Its bright purple flower waved in the soft but hot breeze, announcing that it was a survivor - reminding me if there's a will, there's a way.
I took comfort in it, and sent of photo of it to my youngest daughter, Mina Beck in Colorado City.
Mina and her 2 1/2-year-old son Easton are at the Colorado Springs Children's Hospital this week.
Easton is in for a three-day or more comprehensive monitoring of his seizures, taking him off his meds to see how the seizures track through his brain, which suffered some damage during a fetal stroke. He'll have to fight a bit to properly use his left hand and leg.
Thursday morning Easton had the seizure they were looking for, but it was so severe they had to put him on a ventilator for a bit.
Scary, for sure. But important. Doctors hopefully will be able to be read the complex data and devise a successful long-term treatment plan.
Still, my heart ached for Easton, and Mina and her husband. They'll be busy.
That's why I enjoyed seeing the tough little flower, and why I'm sharing it.

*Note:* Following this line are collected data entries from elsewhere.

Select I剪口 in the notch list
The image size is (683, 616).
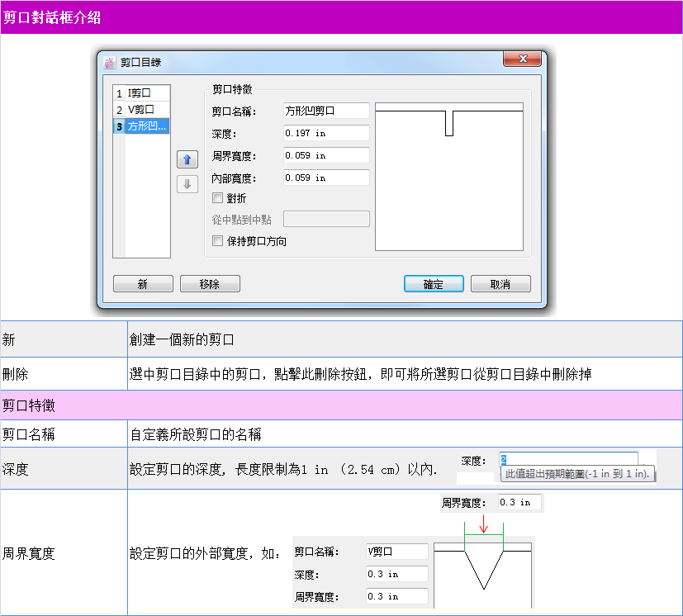click(147, 93)
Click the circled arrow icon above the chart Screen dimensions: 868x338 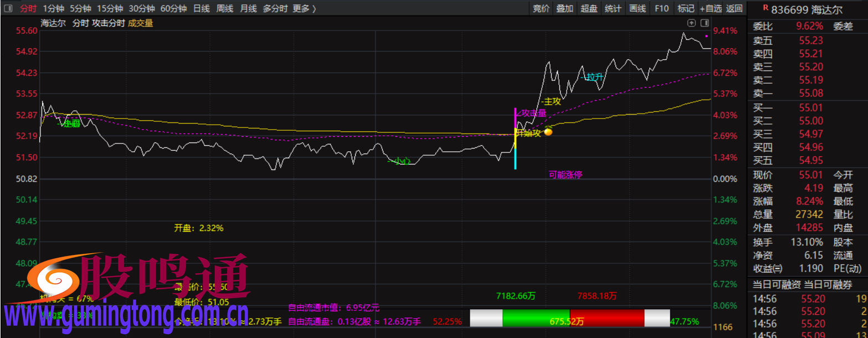tap(691, 23)
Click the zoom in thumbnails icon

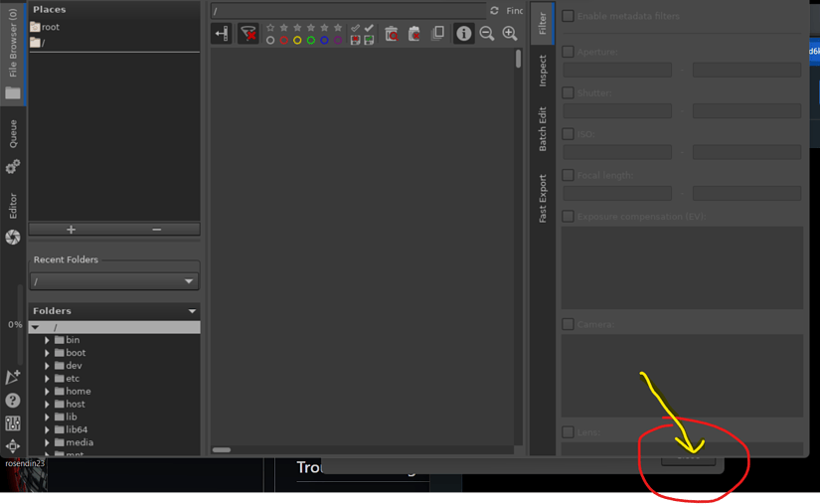point(510,34)
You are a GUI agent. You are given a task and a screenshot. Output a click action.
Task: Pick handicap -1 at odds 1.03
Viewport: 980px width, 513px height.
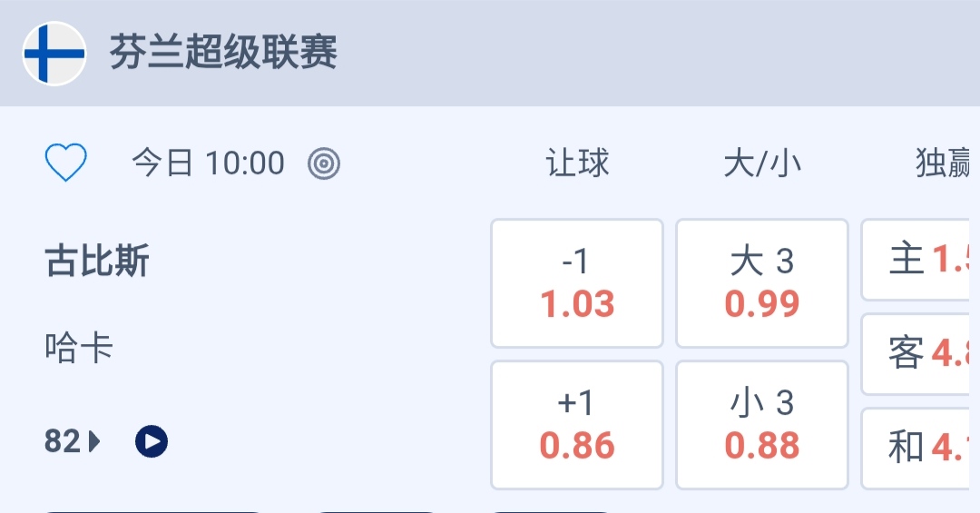pos(577,283)
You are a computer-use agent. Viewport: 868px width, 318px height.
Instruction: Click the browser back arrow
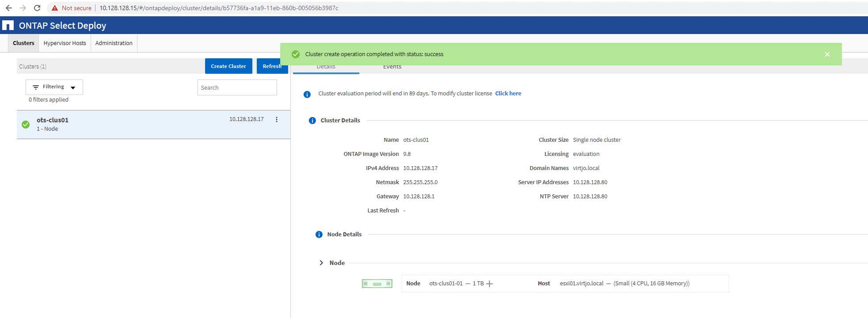point(8,8)
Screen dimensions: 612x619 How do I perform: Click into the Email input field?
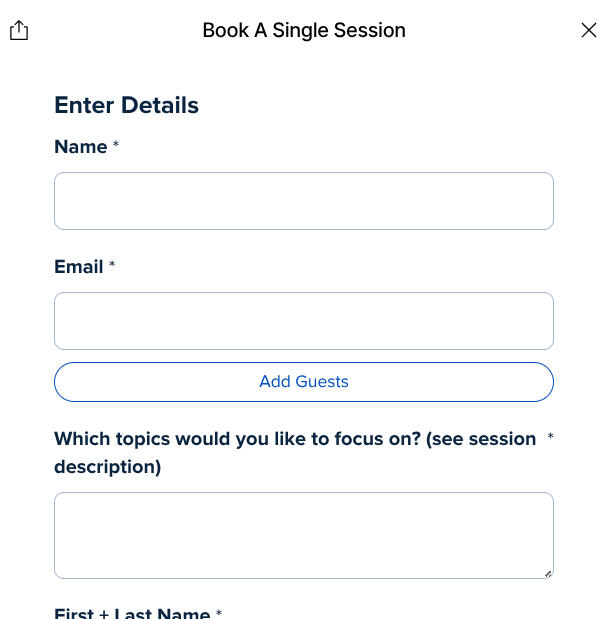303,321
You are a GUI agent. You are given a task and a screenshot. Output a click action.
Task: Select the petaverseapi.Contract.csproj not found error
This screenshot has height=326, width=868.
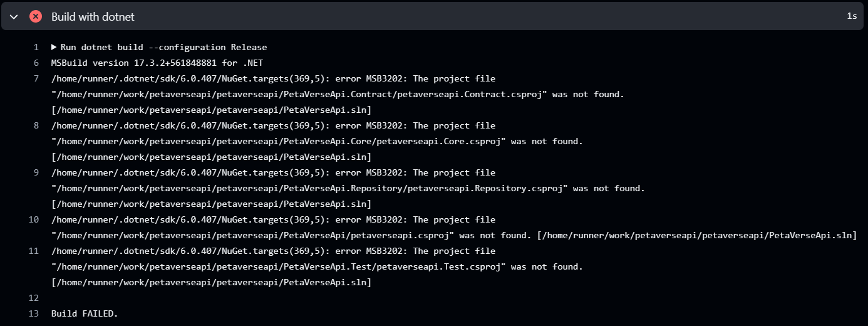coord(338,94)
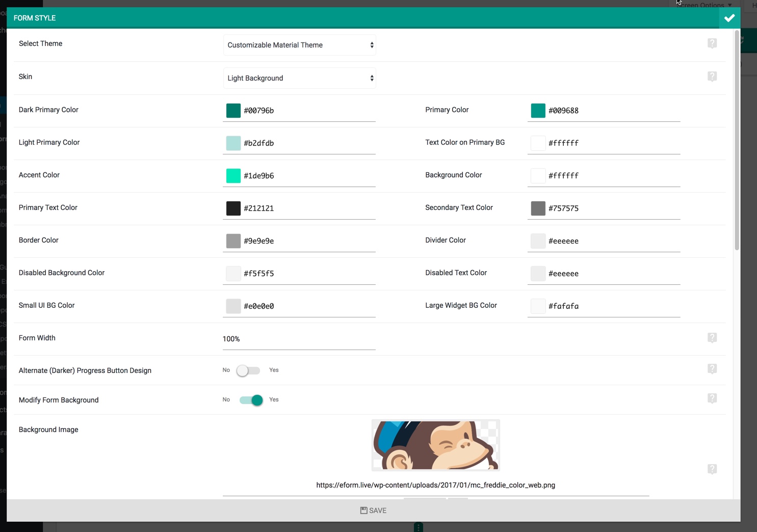Open help for the Form Width setting
This screenshot has width=757, height=532.
[712, 337]
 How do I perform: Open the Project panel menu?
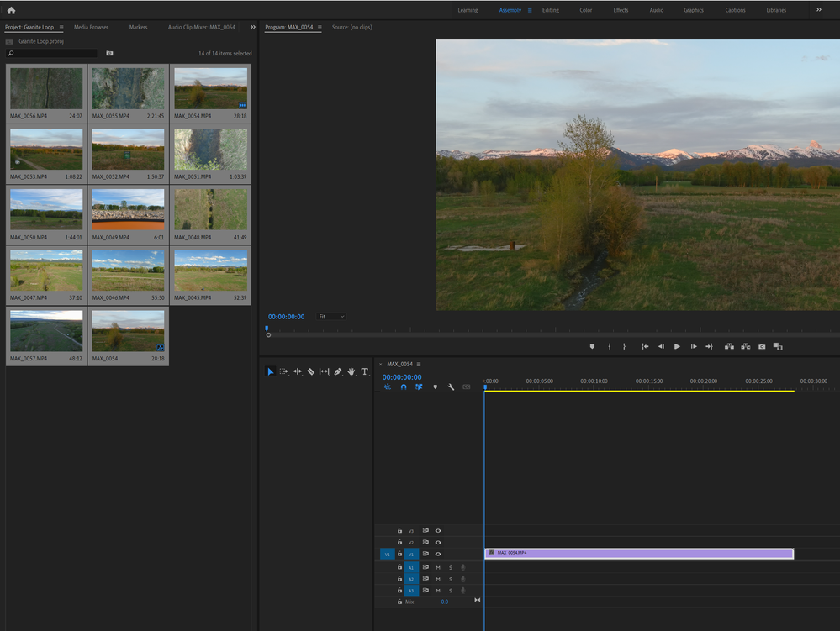click(x=61, y=27)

I know there are many of you in a similar spot. You're facing a big challenge. You or a loved one are fighting through illness, disease, a physical or mental breakdown. You wonder if you - or they - can hold on and bloom.
Please know that many of the most accomplished figures in history were like this flower.
They found themselves in a crack at birth, or due to a later accident or circumstance.
The list is so long, from Stephen Hawking to Stevie Wonder.
Our first great mile-runner, Glenn Cunningham, lost parts of his leg and foot in an explosion as a child and wasn't even supposed to walk.
Beethoven composed some of his most famous works after he had gone deaf.
Yankee pitcher Jim Abbott threw a no-hitter - one-handed.
You know what Helen Keller overcame. Surfing great Bethany Hamilton still chases championships after losing her arm to a shark.
I'm reminded of my oldest daughter, Christian Holmberg Potes, who suffered a blood vessel rupture in her brain at age 14. Surgeons couldn't stop the bleeding and had to cut out part of her brain the size of an apricot. They wondered if she'd survive, let alone thrive.
She's a nurse now, with two sons.
That little flower reminded me of all that as I worried about little Easton and prayed.
Miracles, big and small, happen every day, that petunia said. You just have to hold on and believe you will blossom.